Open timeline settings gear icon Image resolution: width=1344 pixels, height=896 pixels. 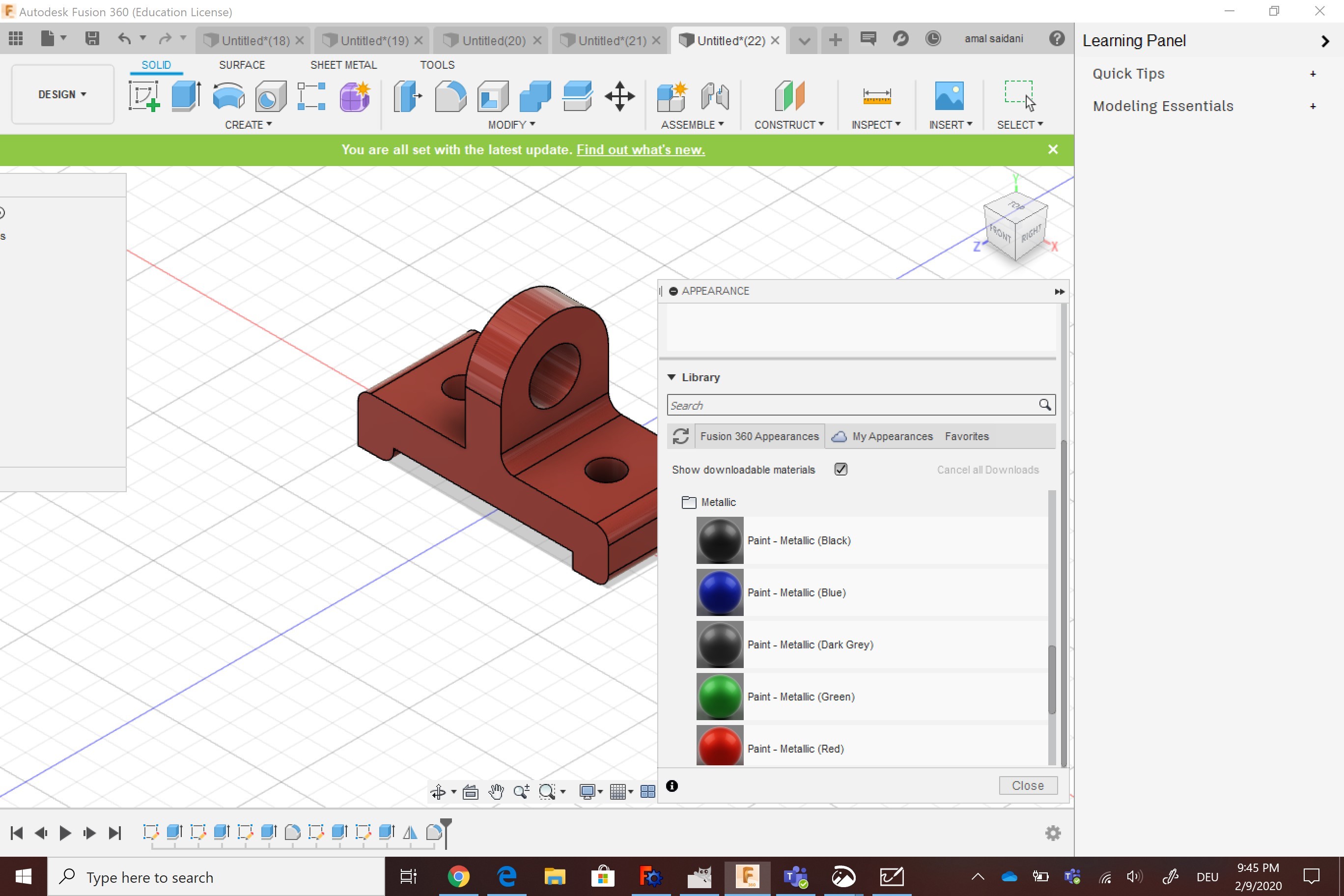(x=1053, y=833)
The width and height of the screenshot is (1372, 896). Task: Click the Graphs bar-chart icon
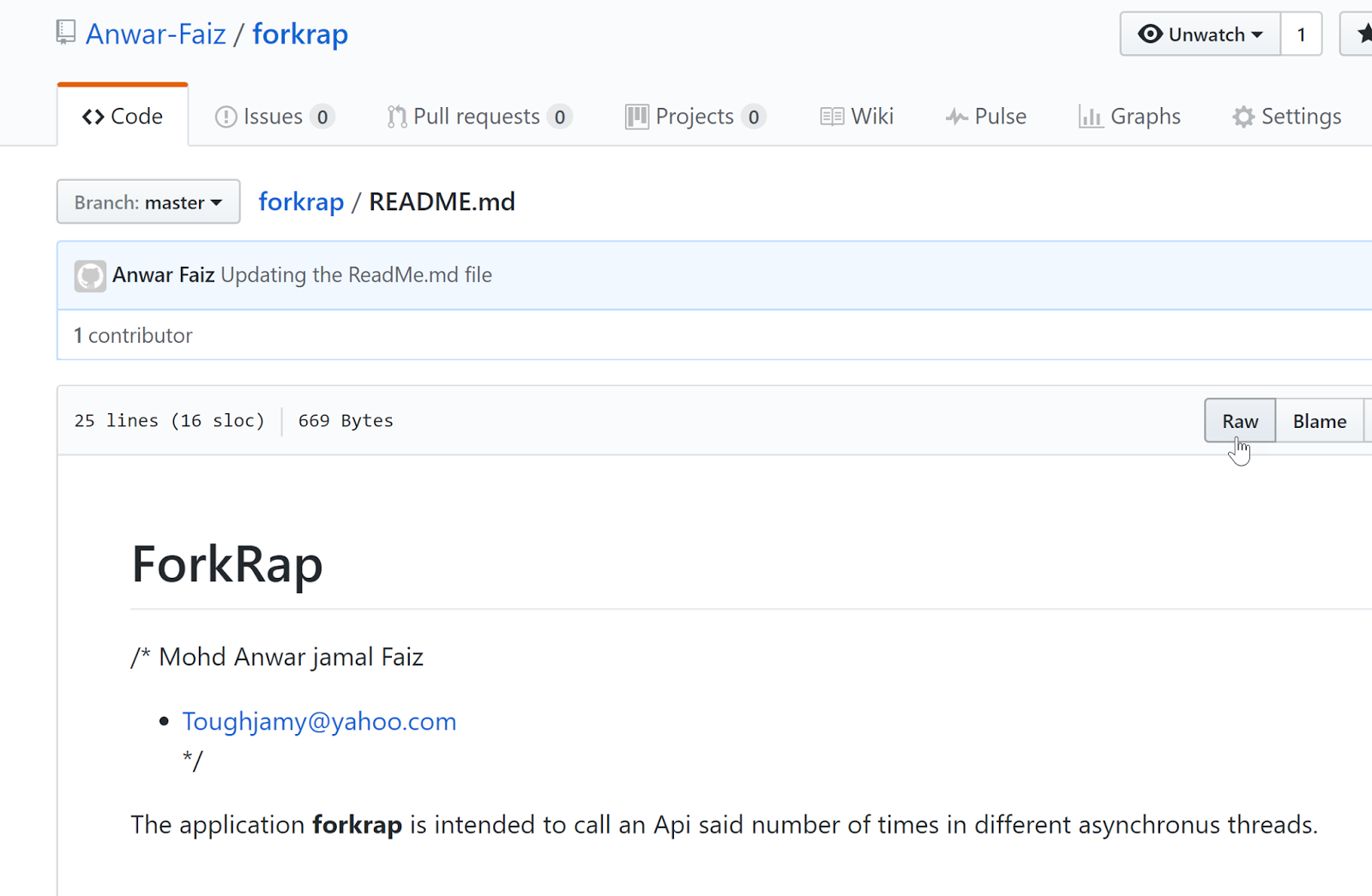click(1090, 116)
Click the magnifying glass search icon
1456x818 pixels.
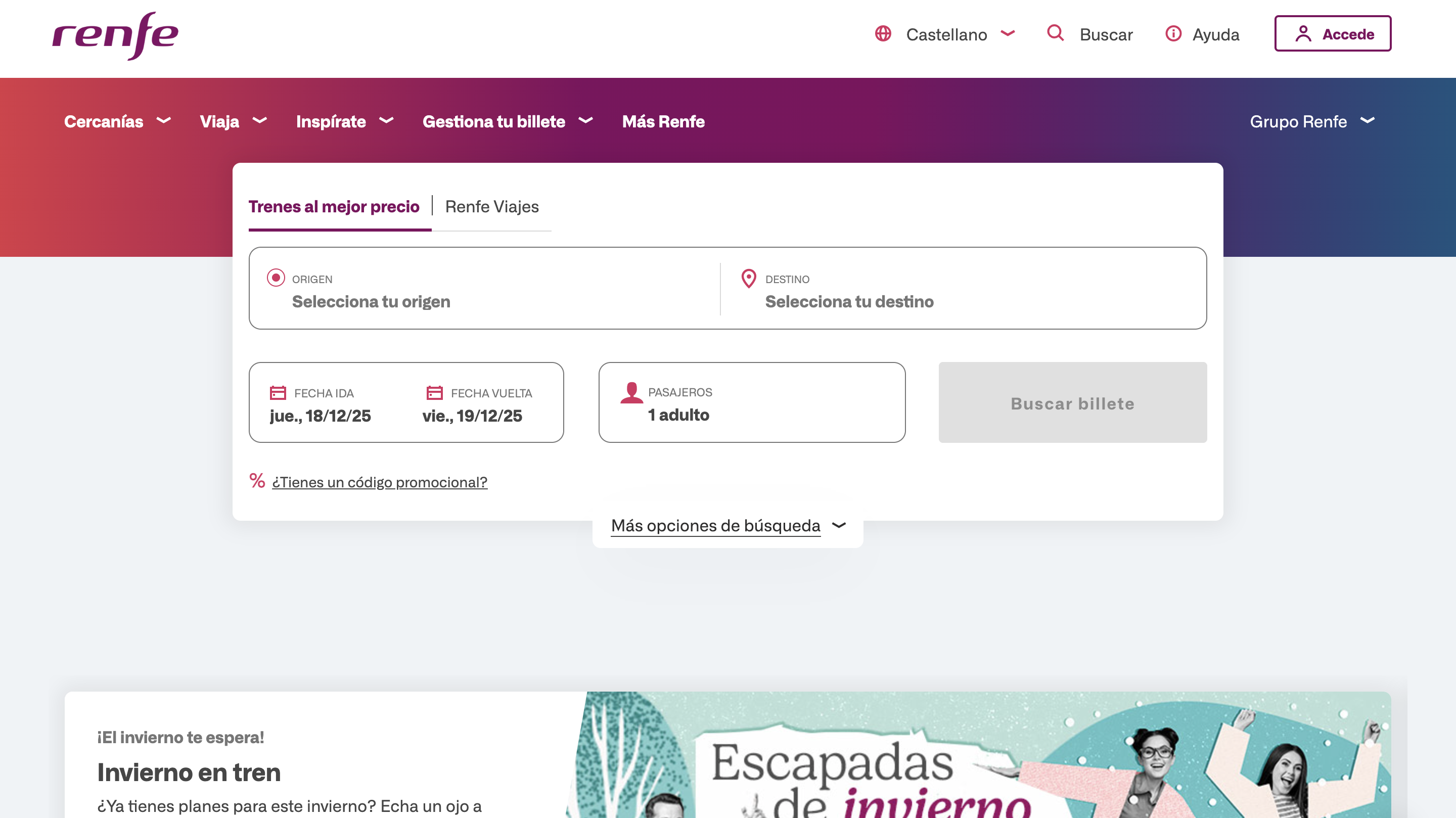coord(1055,33)
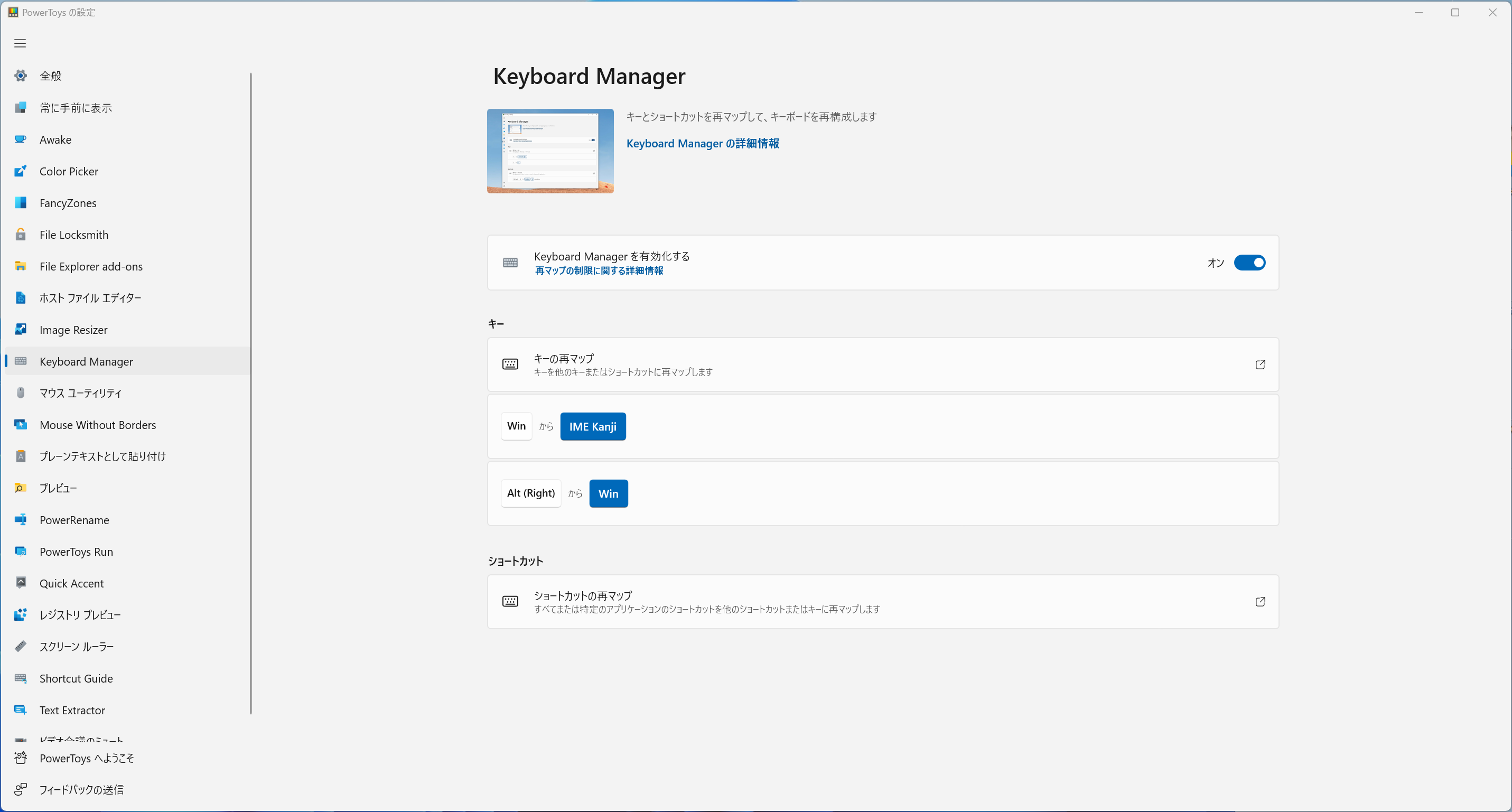Collapse the hamburger navigation menu
Viewport: 1512px width, 812px height.
[x=20, y=43]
-.-.-
> _What this task involves_
Nothing but the lines from the one containing "Click the magnifying glass search icon" through the final line of the records, both included and copied exactly, should appear in the answer; pictures stay out.

> _Task response_
Click the magnifying glass search icon
1456x818 pixels.
coord(1055,33)
Collapse the hamburger navigation menu
Viewport: 1512px width, 812px height.
[x=20, y=43]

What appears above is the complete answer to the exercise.